Multi-core architectures (CPUs and GPUs) offer an unique opportunity for HPiC, but taking full benefit of their performance is challenging given the number and heterogeneity of computing units and the complexity of the memory hierarchy. I have been working on cache efficient data structures (for static meshes but also moving particules) relying on cache oblivious approaches to improve the performance of parallel executions on NUMA machines as well as GPUs. Load balancing is a key feature to enable efficient resource usage when dealing with irregular parallelism. KAAPI, a highly optimized parallel runtime developped in our team, is my favorite environement to support parallel adaptive algorithms. In particular, I have been working on enabling seamless executions on hybrid multi-CPUs and multi-GPUs architectures by relying on a tailored work stealing algorithm to dynamically schedule task either on CPUs or GPUs depending on resource activity and memory affinity criteria. One target application is the SOFA physics engine.

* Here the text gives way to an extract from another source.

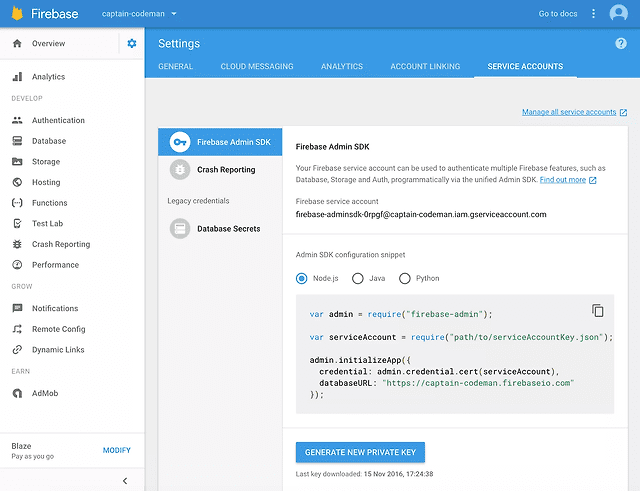Click the user account avatar

620,14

I lead the development of FlowVR a middleware dedicated to parallel interactive applications. FlowVR is data flow based enabling to develop large yet modular applications. FlowVR is used for multi-camera 3D modeling, telepresence, distant scientific visualization, interactive molecular dyanmics and in-situ visualization.
I work on real-time multi-camera 3D modeling, full-body interaction and telepresence, that we experimented on the Grimage platform, soon to be replaced by the 50+ camera platform Kinovis (Equipex). See the succesfull demos at Siggraph 2007 and Siggraph 2009 as well as this telepresence expriment presented at ACMM10.
This work is (was) performed with Ph.D. students I really enjoy(ed) to work with:
Initial works in virtual reality (early 2000's) led to the development of the Net Juggler and SoftGenLock Libraries. Net Juggler distributes graphics rendering on a PC cluster. SoftGenLock enables active stereo on a Linux PC cluster with commodity graphics cards. These two software peices contributed to the shift from dedicated SGI machines used at the time to power immersive environement to commodity PCs.
From 1999 to 2001 I was Assitant Professor at LIFO, Université d'Orléans. I taught cryptography and network security, computer architecture, parallel programming, networking, object programming and operating systems classes.
I worked almost two years (98-99) at Iowa State University on parallel computer performance evaluation and taught one calculus classe per semester. Research work was done with Pr. Glenn R. Luecke in close collaboration with Cray and SGI.
I obtained a Computer Science Ph.D. from Université d'Orléans in 1997, advised by Bernard Virot and Robert Azencott. Research work focused on structured parallel progamming (formal approach based on operational/denotational semantics).